◆ EXERCISE SET ◆
1. Could you write out, word for word, the part of the Mrabet passage below that opens with the words containing "Señor Benito had" and closes with "Mrabet. He sighed."?
2. Can you pick up the Mrabet passage below right after its last sentence and keep the account going?

◆ SUPPLIED PASSAGE ◆
--- BEGIN ---

Like just about everyone else I met, I assumed Mrabet was
dead. His name is attached to another time and with the Tangier
salons in which Tennessee Williams, Truman Capote, Ginsberg
and Burroughs fraternized. So the news he was still alive and living
in a Tangier suburb filled me with great interest.

Señor Benito had given me the name of a small bookshop, Le
Colombe d'Or, and suggested I go and meet a young
Frenchman, Simon-Pierre, who worked there. I telephoned him
in advance. We met in the café next door to the bookshop, the
dense smoke of burning black tobacco heavy in the air. Simon-Pierre
pulled up a chair, ordered a
café noir
and lit a Gitanes. His
face had rugged features but was gentle, his skin flushed with a
touch of pink. He bore a striking resemblance to a painting I had
seen of the explorer Wilfred Thesiger as a young man.

I asked him about Mrabet. He sighed.

'His health is up and down,' he said. 'He smokes too
much.'

'Gauloises?'

'No,
kif
.'

'Is he still working?'

Simon-Pierre looked across the room, out towards the street.

'He's painting,' he said.

An hour later we were sitting in Mrabet's modest apartment
at the far end of Tangier. The walls were hung with abstract art,
conjured in many colours from the deepest reaches of the icon's
mind. Half of the main salon was given over to a kind of
platform, on which the work was done. There were paints
everywhere – gouache and watercolours, pigments packed in
bottles and cubes the size of dice. The brushes were scattered
about, some ready for use, others clogged with dry paint. On the
other side of the room, a long thin table ran along the wall. It was
heaped with papers and photographs, with children's toys and
boxes, with broken candles and bottles of ink.

--- END ---

◆ AVAILABLE DATA ◆
--- BEGIN ---

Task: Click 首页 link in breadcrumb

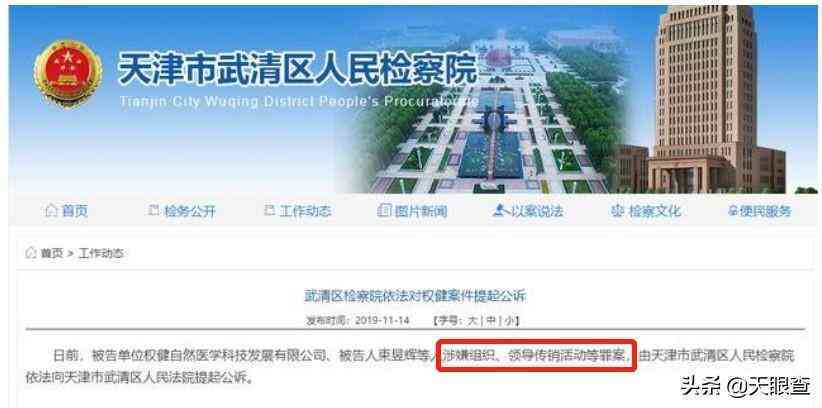Action: point(52,253)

--- END ---

◆ RESPONSES BY TASK ◆
1.
Señor Benito had given me the name of a small bookshop, Le
Colombe d'Or, and suggested I go and meet a young
Frenchman, Simon-Pierre, who worked there. I telephoned him
in advance. We met in the café next door to the bookshop, the
dense smoke of burning black tobacco heavy in the air. Simon-Pierre
pulled up a chair, ordered a
café noir
and lit a Gitanes. His
face had rugged features but was gentle, his skin flushed with a
touch of pink. He bore a striking resemblance to a painting I had
seen of the explorer Wilfred Thesiger as a young man.

I asked him about Mrabet. He sighed.

2.
There were no windows, but the room was not dark. The lack
of ventilation trapped the smoke from Mrabet's pipe, causing all
visitors to be overcome by mild delirium. Mrabet himself was
perched at the narrow end of the platform, his back pressed
against the wall, knees tucked up under his chin. The long
angular shaft of the pipe ran from between his bare toes up to his
lips. From time to time he poked the end in his mouth and
sucked.

On the far wall was pinned a large black-and-white photograph
of the storyteller as a young man. He was naked to the
waist, standing half-profile on the beach, his chest and shoulders
a mass of muscle, his mouth roaring with self-confidence. My
eyes left the picture and panned through the room, down to
where Mrabet was sitting, the pipe's fire crackling between his
feet. Time had been harsh. The great idol of Tangier had lost his
physique and his faculties were dimmed by decades of
kif
. He
sat, crouched, contemplating. I said I was an admirer of his
stories and of the tradition of oral folklore, that my grandfather
had lived and then died in Tangier.

Mrabet asked his name. I told him. He closed his eyes in an
extended blink.

'I remember him,' he said. 'Ikbal the Afghan. He lived on . . .'

'On rue de la Plage,' I said.

'Yes, I remember. He had brought a bodyguard from
Afghanistan. He had a huge white turban and a very old gun.
He never moved from the door. Not even when it was pouring
with rain.' The storyteller blinked again, swallowed hard and
opened his mouth just a crack. 'We were friends,' he said in a
sombre voice. 'It's because we were both from the mountains. He
was from the Hindu Kush, the roof of the world, and I come
from the Rif.'

I asked Mrabet about stories.

'In the Rif, stories are the blood that runs through our veins,'
he said: 'they are the air we breathe, the food we eat.'

He paused to draw at the pipe.

'Why did you leave the mountains for the sea?'

The old storyteller stared at his toes.

'To swim with the fish,' he said.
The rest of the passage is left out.